Eilish Macintosh took a step towards fashion greatness tonight as she was awarded the L’Oreal Bursary Award at the Central Saint Martins MA show by one of the prestigious fashion college’s most famous alumni: Christopher Kane.
Her collection, a simple procession of fluid black jersey dresses - some long, some short, some with padded shoulders, some with sleeves, some without - was marked out, literally, by rope. It would around the body, trailing, in some cases behind; obscuring the models’ vision as a visor-style headpiece in others; dropping from the body, in yet others, in the style of style of a hangman’s noose.

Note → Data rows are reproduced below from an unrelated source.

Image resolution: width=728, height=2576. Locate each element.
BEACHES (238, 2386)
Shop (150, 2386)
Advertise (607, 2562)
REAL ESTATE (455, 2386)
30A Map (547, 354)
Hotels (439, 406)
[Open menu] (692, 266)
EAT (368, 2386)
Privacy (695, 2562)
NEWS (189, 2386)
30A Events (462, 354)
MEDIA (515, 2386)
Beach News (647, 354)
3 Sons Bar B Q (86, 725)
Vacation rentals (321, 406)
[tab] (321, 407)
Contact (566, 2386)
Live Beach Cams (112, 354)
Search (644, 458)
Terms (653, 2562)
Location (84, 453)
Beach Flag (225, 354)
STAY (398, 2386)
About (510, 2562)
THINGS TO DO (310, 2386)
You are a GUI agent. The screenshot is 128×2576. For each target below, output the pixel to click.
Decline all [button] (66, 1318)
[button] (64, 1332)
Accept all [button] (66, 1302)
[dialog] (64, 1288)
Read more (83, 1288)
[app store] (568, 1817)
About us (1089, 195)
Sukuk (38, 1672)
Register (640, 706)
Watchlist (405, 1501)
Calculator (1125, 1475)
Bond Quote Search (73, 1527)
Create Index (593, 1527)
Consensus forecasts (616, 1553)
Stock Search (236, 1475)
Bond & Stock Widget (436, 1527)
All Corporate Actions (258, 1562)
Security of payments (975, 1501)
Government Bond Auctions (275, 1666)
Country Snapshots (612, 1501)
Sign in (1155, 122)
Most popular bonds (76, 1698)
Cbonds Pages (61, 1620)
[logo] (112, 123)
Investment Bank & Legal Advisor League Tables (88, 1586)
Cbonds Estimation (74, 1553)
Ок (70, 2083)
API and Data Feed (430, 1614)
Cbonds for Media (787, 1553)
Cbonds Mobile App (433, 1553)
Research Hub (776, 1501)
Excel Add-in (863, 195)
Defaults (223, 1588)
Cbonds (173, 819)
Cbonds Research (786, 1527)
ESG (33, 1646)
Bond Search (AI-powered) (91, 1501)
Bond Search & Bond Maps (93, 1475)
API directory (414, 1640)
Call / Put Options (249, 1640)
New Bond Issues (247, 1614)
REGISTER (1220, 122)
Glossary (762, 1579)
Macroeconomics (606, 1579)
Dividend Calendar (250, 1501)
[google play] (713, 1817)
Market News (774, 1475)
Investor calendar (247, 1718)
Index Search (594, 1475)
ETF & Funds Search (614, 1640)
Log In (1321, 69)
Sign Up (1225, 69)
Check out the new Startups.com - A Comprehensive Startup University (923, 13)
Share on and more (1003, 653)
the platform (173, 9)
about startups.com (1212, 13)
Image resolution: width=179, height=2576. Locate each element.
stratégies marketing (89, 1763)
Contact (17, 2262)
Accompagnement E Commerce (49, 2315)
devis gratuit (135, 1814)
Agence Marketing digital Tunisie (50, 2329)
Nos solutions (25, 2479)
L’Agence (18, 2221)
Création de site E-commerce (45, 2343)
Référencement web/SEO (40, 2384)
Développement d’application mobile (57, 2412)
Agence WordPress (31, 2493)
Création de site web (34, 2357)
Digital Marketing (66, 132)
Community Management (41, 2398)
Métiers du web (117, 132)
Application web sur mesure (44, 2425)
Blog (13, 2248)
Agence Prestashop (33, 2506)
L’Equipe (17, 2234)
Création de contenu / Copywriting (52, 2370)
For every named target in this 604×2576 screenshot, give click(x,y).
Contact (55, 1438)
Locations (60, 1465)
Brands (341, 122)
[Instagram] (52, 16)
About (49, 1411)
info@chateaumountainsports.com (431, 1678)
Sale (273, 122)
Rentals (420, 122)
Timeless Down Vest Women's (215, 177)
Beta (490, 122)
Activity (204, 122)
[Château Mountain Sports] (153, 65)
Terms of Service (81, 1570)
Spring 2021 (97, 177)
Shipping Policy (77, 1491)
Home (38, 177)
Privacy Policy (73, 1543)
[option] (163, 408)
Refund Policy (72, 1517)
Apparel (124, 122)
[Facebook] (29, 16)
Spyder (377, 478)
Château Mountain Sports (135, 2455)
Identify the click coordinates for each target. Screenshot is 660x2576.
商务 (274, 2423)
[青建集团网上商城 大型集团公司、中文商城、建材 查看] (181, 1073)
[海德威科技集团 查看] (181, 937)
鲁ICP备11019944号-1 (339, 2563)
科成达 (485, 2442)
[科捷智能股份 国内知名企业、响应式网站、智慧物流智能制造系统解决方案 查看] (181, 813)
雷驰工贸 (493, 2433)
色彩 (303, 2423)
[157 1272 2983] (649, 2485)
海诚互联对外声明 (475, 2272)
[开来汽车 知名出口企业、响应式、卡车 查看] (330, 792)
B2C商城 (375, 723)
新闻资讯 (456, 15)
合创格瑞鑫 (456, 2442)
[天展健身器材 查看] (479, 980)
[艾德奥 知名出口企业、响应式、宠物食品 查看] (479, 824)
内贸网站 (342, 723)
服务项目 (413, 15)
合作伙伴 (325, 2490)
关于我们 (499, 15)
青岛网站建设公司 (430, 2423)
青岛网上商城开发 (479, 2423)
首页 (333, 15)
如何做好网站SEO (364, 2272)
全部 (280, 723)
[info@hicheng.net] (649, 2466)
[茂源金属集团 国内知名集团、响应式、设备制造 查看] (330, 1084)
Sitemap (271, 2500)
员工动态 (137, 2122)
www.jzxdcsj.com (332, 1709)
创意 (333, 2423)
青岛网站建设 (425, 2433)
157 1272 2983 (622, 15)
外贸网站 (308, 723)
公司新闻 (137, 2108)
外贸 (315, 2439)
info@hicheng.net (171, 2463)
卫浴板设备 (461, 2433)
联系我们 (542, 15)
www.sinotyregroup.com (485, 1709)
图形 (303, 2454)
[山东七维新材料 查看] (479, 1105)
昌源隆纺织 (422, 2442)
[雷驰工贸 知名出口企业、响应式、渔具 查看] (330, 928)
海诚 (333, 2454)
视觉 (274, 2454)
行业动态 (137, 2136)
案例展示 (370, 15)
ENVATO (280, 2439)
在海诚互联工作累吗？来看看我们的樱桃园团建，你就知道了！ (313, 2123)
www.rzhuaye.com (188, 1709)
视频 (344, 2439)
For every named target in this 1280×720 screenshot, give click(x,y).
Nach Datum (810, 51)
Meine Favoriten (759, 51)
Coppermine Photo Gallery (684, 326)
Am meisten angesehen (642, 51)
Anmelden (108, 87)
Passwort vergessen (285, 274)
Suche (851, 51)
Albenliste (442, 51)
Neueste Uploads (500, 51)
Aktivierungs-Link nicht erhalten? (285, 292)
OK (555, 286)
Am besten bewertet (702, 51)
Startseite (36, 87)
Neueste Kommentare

A second collection by Macintosh saw moulded gloss-leather separates, voluminous in proportion, seemingly sewn together with a plasticised rope that bore more than a passing resemblance to the traditional telephone cord.
A deserved win without doubt - Macintosh can add this year’s CSM Chloe Award to it, too - but there was plenty more to love elsewhere in a show that reminded everyone in the room why Saint Martins remains at the go-to source of global fashion talent.
Knitwear graduate Jaimee McKenna’s offering of textured cobalt blue dresses that sat away from the body in segmented, accordian-like cocoons drew spontaneous applause, as did the sci-fi-esque creations of Sadie Williams - enormous, stiff, long metallic dresses in Quality Street colours.
Subverting the silhouette was a key theme, with both Elena Crehan and Toma Stenko showing collections with board-like inserts that pulled the clothes away from the body. Minimalism, meanwhile, was at the heart of the menswear collections, with long, tunic-like tops over trousers a recurring motif.